Women are also more likely to be given prescriptions of psychotherapeutic drugs, like antidepressants and antianxiety medications, Dr. Volkow said. That is significant because people who overdose are much more likely to have been taking a combination of those drugs and pain medication.

Broader social trends, like unemployment, an increase in single-parent families, and their associated stressors, might have also contributed to the increase in abuse, but they are slow moving and unlikely to be a direct explanation, Dr. Volkow said.

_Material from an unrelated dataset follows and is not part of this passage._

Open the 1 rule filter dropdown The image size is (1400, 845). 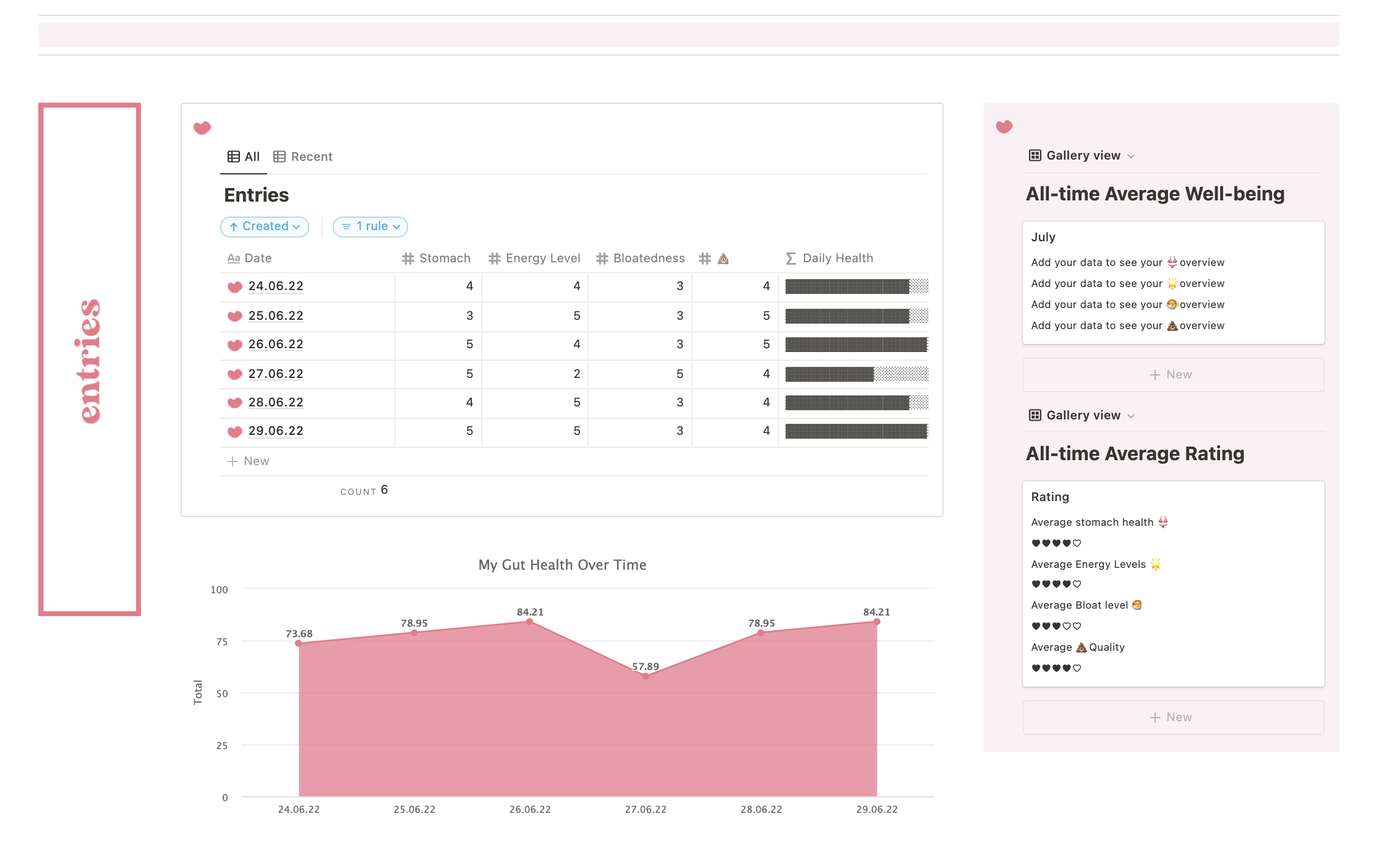370,227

Stella Collins, who runs group therapy sessions at the Counseling Center, said her patients, most of whom are poor, feel trapped. They are squeezing a living out of tiny paychecks. Many get no financial support from the fathers of their children and come from families where alcohol or drugs were abused. Their feelings of inadequacy and shame over not properly caring for their children help drive their addictions, she said.

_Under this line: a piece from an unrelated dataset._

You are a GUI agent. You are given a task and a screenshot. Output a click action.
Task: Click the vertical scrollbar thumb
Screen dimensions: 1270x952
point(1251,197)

“Poverty is depression, it’s failure, it’s sadness, it’s low self-esteem,” said Ms. Collins. Her mother, an addict, died of a heart attack at age 56 after spending money meant for heart medication on pain pills, she said.

“These women are stuck, emotionally and financially,” Ms. Collins added.

But some of the women also fight their way back.

Kathy Newman, 35, who started using pills in her 20s, after her older sister overdosed, and whose oldest son was born addicted, has been drug-free for two years. She now takes classes, and travels around the county telling her story at schools.

For Ms. Steele, the most motivating image is that of her 12-year-old son’s face streaked with tears, looking at her through the glass of the prison visiting area. Her eldest son now has custody of him.

“I was at a big stop sign and it was like, ‘O.K., which way are you going to go?’ ” she said.

Portsmouth has worked hard to stop addiction. Easy access to prescription pain pills has been shut down. Mothers of dead addicts give talks at schools. And while Ohio’s death rate from overdoses, like the national rate, is still climbing, the rate in Scioto County, where Portsmouth is located, has declined in recent years, according to the city health department.

Ms. Collins works with women in group sessions, teaching them how to like themselves again.

“Watching them die is the hardest part,” Ms. Collins said. “You sit in this room and you don’t know who’s going to make it.”